One of the major effects of dam construction on river fish commúnities is the decline and possible disappearance of diadromous species. This is because the adults are prevented from migrating upstream to spawn and the downstream movement of juveniles is delayed (Welcomme, 1985). Negative effects may be tempered if there are breeding areas upstream, in the upper reaches of the river, in the tributaries or at the entrance to the reservoir.
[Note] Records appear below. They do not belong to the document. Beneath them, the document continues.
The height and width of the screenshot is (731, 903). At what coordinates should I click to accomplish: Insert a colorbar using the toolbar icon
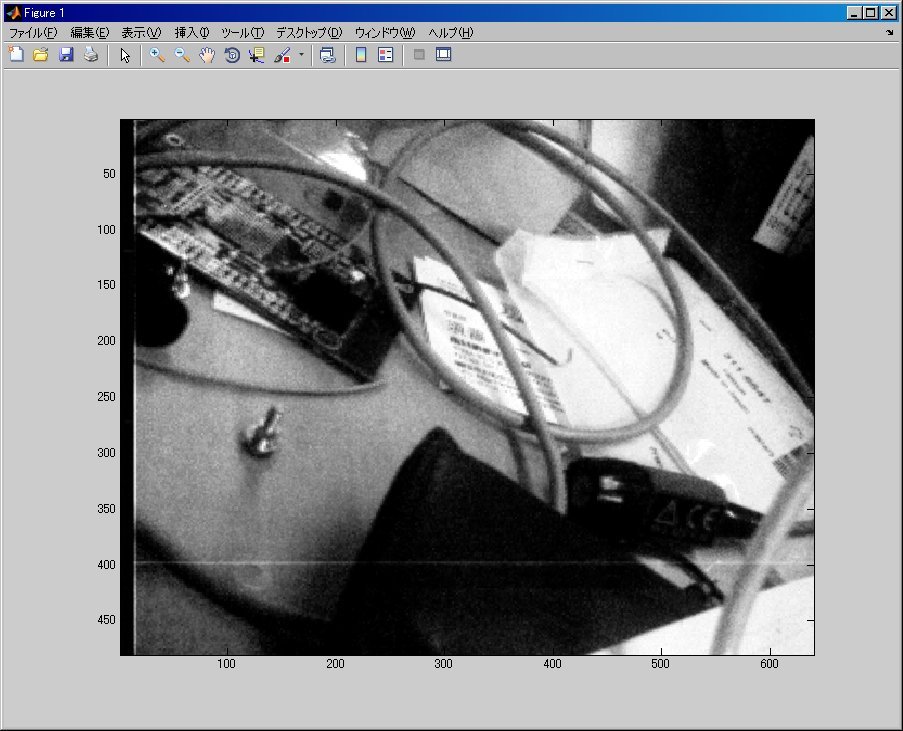coord(361,55)
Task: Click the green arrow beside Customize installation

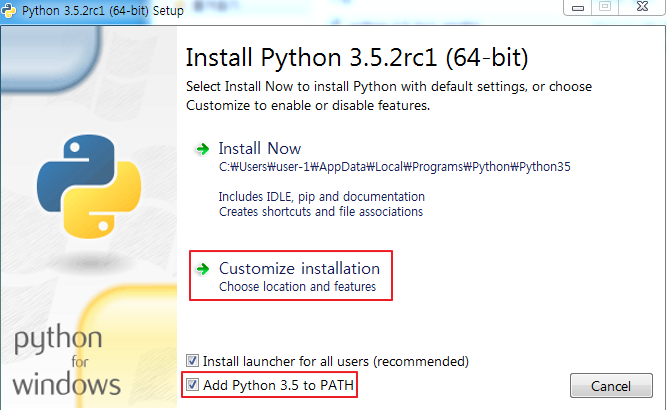Action: click(x=202, y=269)
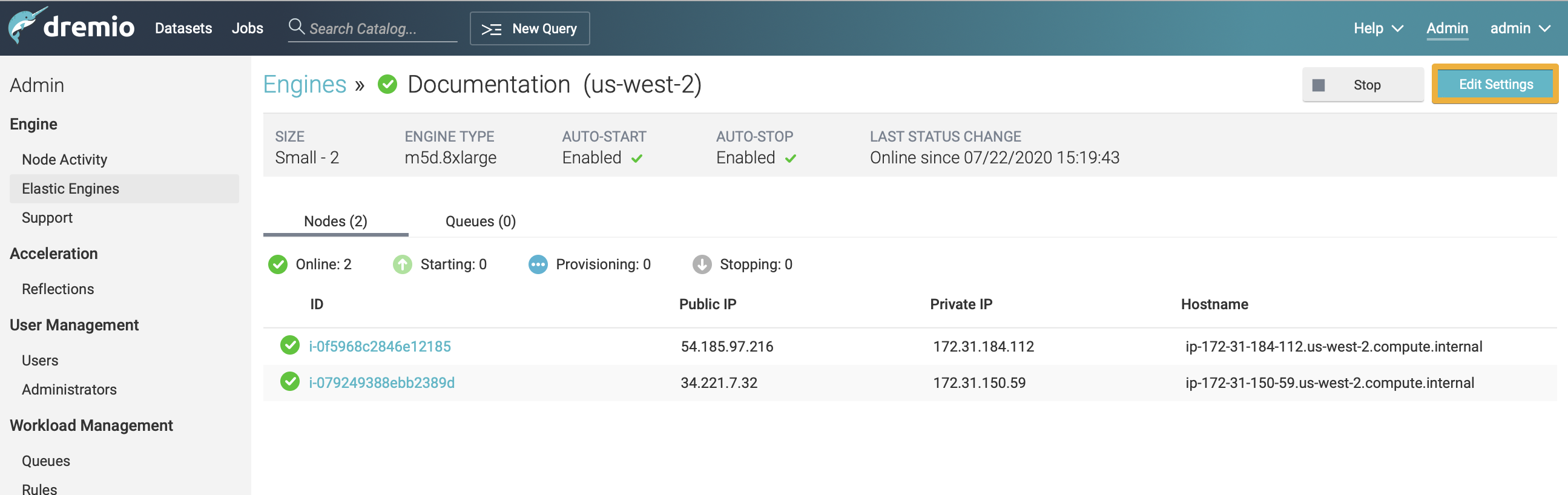Click the Starting nodes arrow icon
Image resolution: width=1568 pixels, height=495 pixels.
403,264
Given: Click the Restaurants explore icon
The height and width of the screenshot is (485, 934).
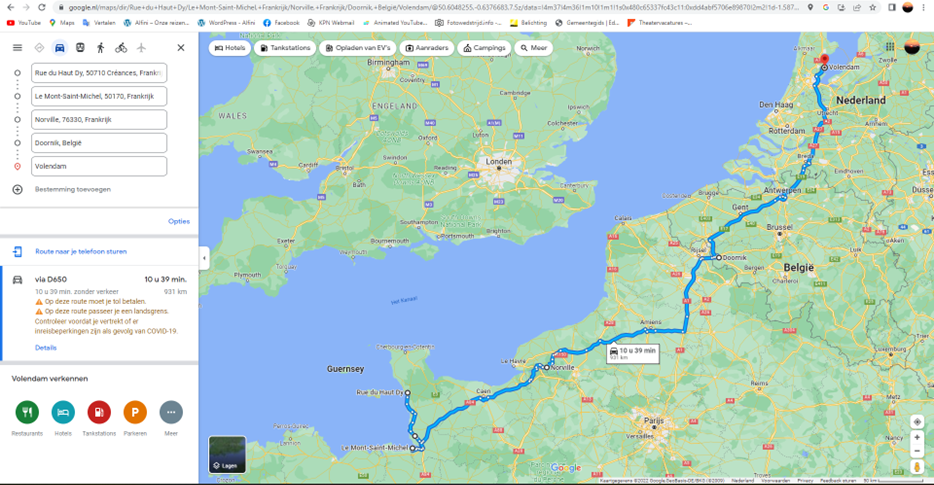Looking at the screenshot, I should pyautogui.click(x=27, y=412).
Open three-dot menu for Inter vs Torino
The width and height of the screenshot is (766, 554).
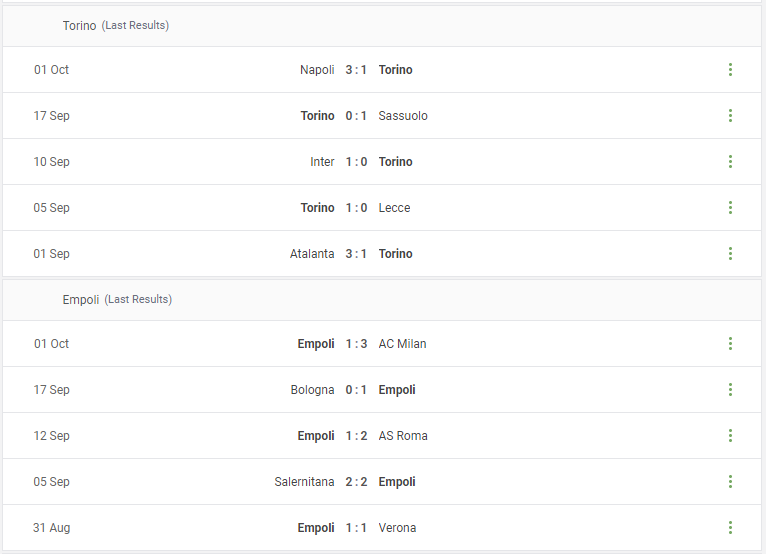730,161
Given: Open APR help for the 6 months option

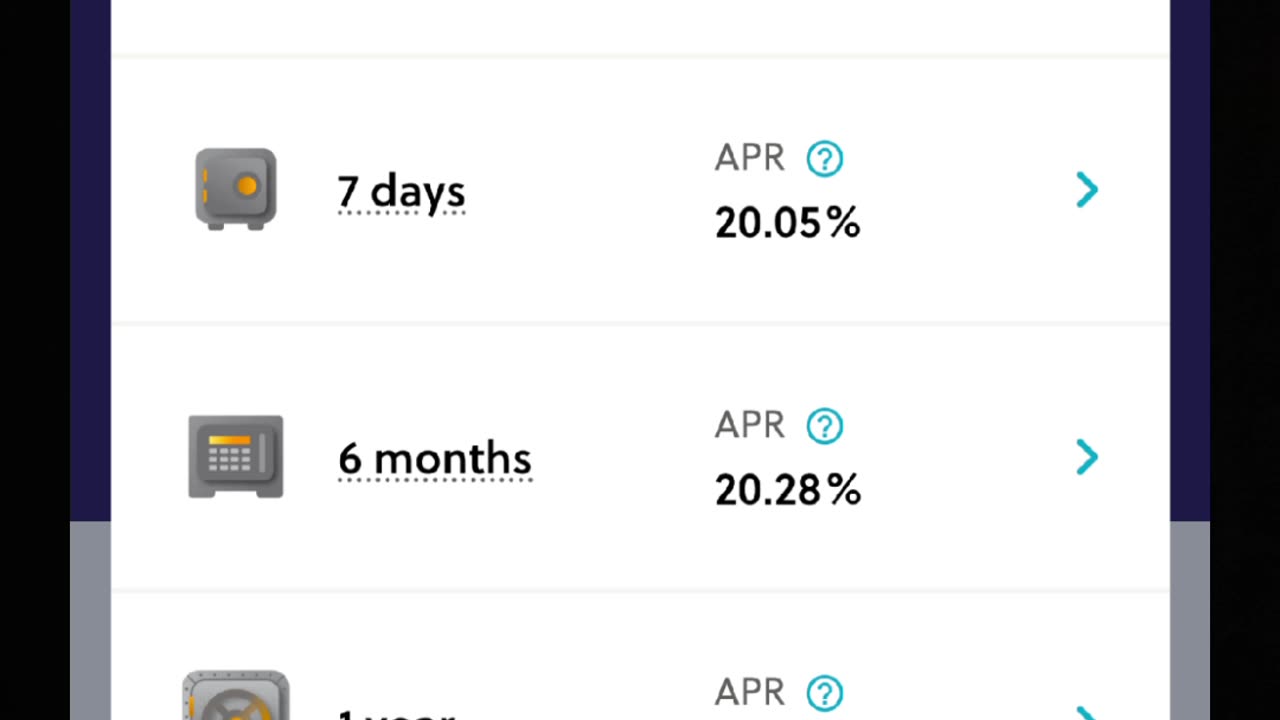Looking at the screenshot, I should point(825,426).
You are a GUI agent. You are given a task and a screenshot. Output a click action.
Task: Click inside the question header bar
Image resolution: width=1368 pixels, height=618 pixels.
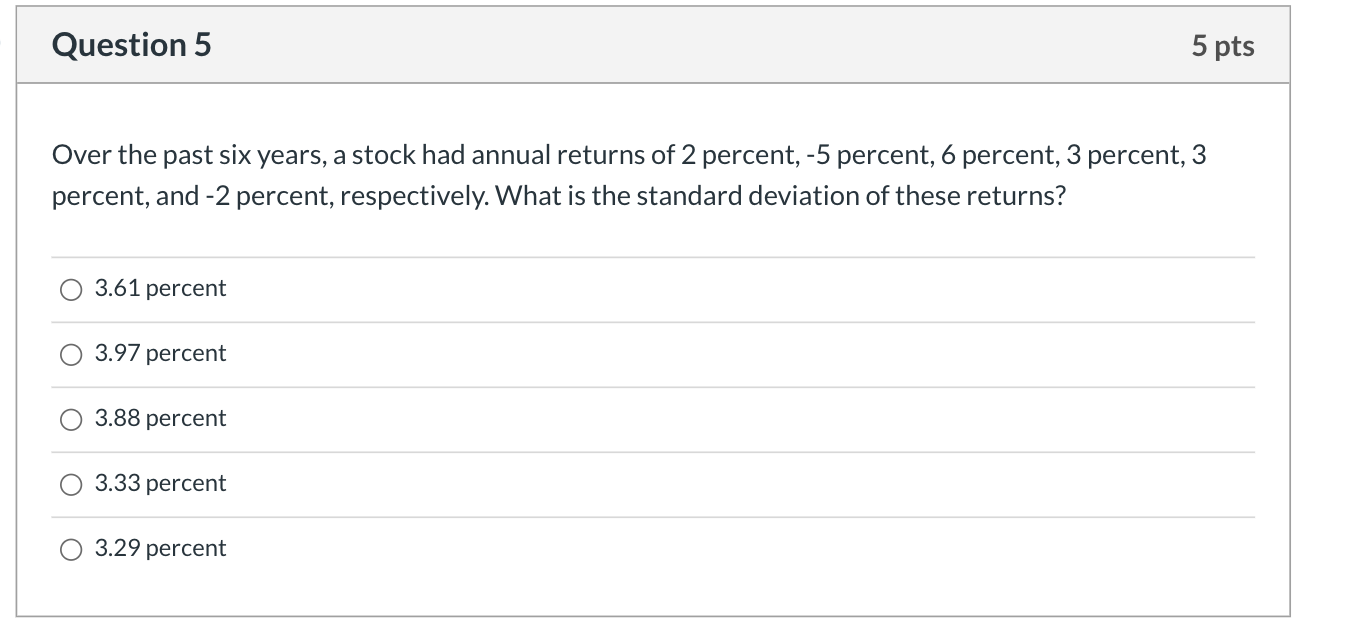650,45
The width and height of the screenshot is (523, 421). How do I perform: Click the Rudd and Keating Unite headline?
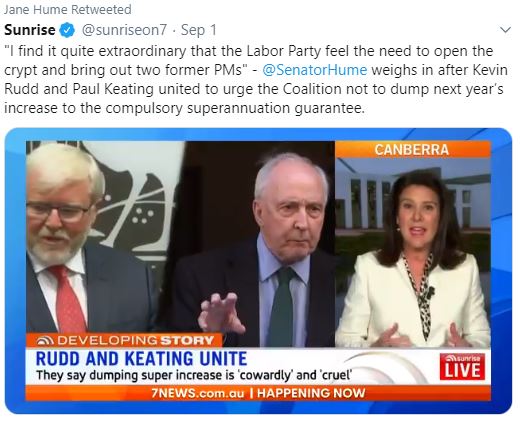click(141, 359)
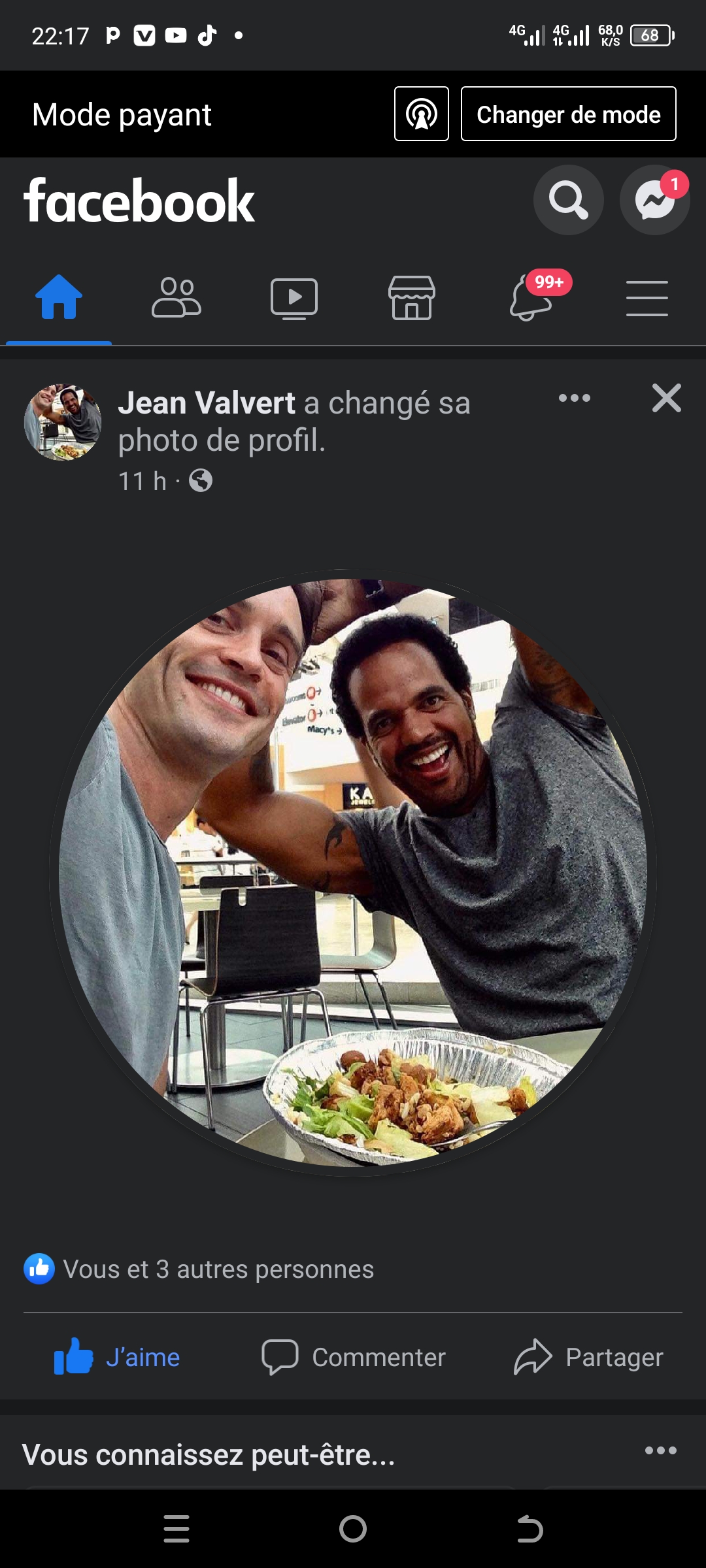Go to the Friends tab
The height and width of the screenshot is (1568, 706).
pyautogui.click(x=176, y=298)
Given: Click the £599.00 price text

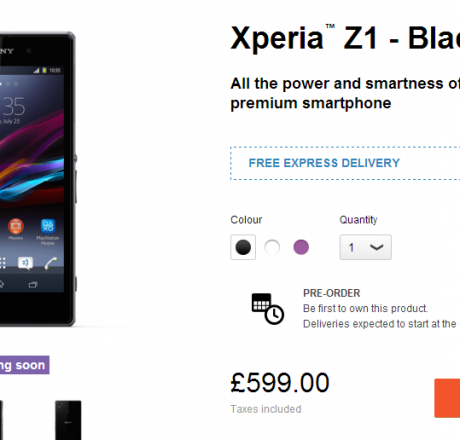Looking at the screenshot, I should (280, 383).
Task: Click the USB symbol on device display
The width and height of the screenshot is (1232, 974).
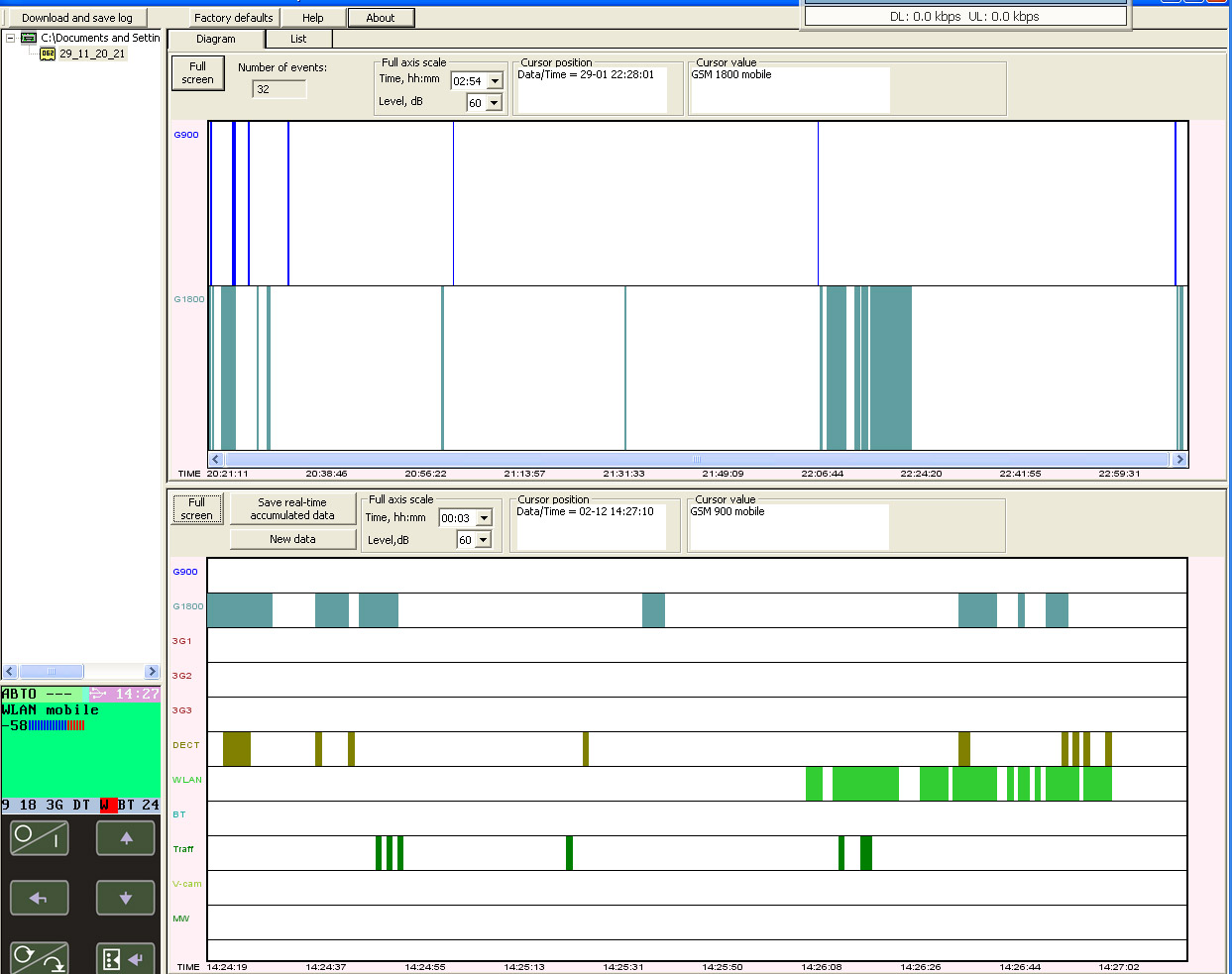Action: pos(98,694)
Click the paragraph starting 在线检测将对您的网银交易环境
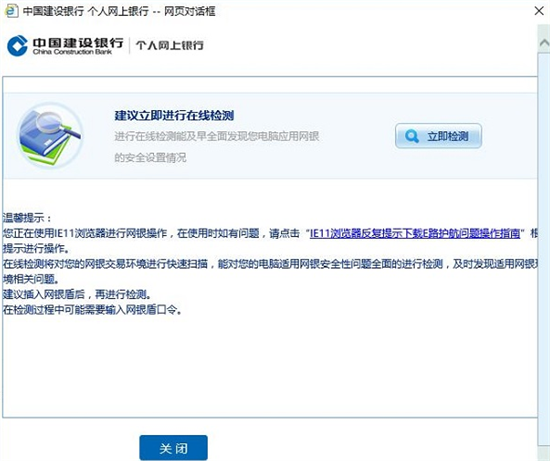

The reasons why fish accumulate downstream of the dams are probably associated with feeding, but fish also accumulate below dams when they are interrupted in their migrations (Welcomme, 1985). The major concentrations below the Salto Grande dam in the Uruguay river are due to the latter cause. Large concentrations of Serrasalmus spp., Astyanax spp. and small pimelodids have also been observed (Delfino, Baigún and Quirós, 1986). Experimental catches of Prochilodus platensis and Salminus maxillosus (size classes ranging from juveniles to adults) have declined in five years since the filling of the reservoir. The trend is the same with respect to Leporinus obtusidens. Catches of Luciopimelodus pati, however, have clearly tended to increase (Delfino, unpublished information). Large concentrations of Prochilodus platensis and Salminus maxillosus occur in the endorheic Dulce river basin, below the Los Quiroga dam (Quirós, personal observation). During low water, fish mortality downstream of the dam is high (Castello, 1982). There are large stocks of both species in the reach separating that dam from the Hondo river dam as well as in the reservoir upstream of the Hondo river dam (Quirós, unpublished information).
There has been a decline in abundance of the highly appreciated migrant species, Salminus sp. and Pseudoplatystoma sp. upstream of the Tres Marías dam on the San Francisco river in Brazil (Milward de Andrade, 1976). The fish community of the Rio Grande, which divides the states of Sao Paolo and Minas Gerais, in which 13 dams have been built, is now very different from what it was originally. The situation in the Tiete river is similar. The construction of 37 dams virtually converted the river into a chain of reservoirs. Pseudoplatystoma coruscans was one of the species which rapidly disappeared (Welcomme, 1985). None of the dams in the Grande and Tiete rivers have been provided with fish pass facilities (Machado, 1976).
Large shoals of Semaprochilodus theraponura accumulate below the Curuá-Una dam in the Amazon basin. This migrant species usually forms large shoals which ascend black water rivers to feed and, later, spawn. The concentrations occur at the turbine outflow and below the weir and, at the present time, Semaprochilodus theraponura is not caught in the reservoir upstream (Ferreira, 1984). Valderrama Barco (1986) reports a similar situation with respect to Prochilodus reticulatus magdalenae at the El Prado dam on the El Prado river in the Magdalena river basin. Catches of this species upstream have declined significantly since the closure of the river.
The Guri dam in Venezuela's Caroni river impedes the upstream migration of the prochilodontids, Prochilodus mariae and Semaprochilodus spp. and many species of pimelodid catfishes (Welcomme, 1985).
The only generalization one may be tempted to make is that where there are no spawning grounds upstream of a dam, migrant species tend to disappear gradually. In cases where these grounds do exist, it may happen that the river may be completely closed off at a particular stage in its hydrological cycle when the migrant stocks are downstream of the dam. This would prevent the development of these stocks upstream of the dam.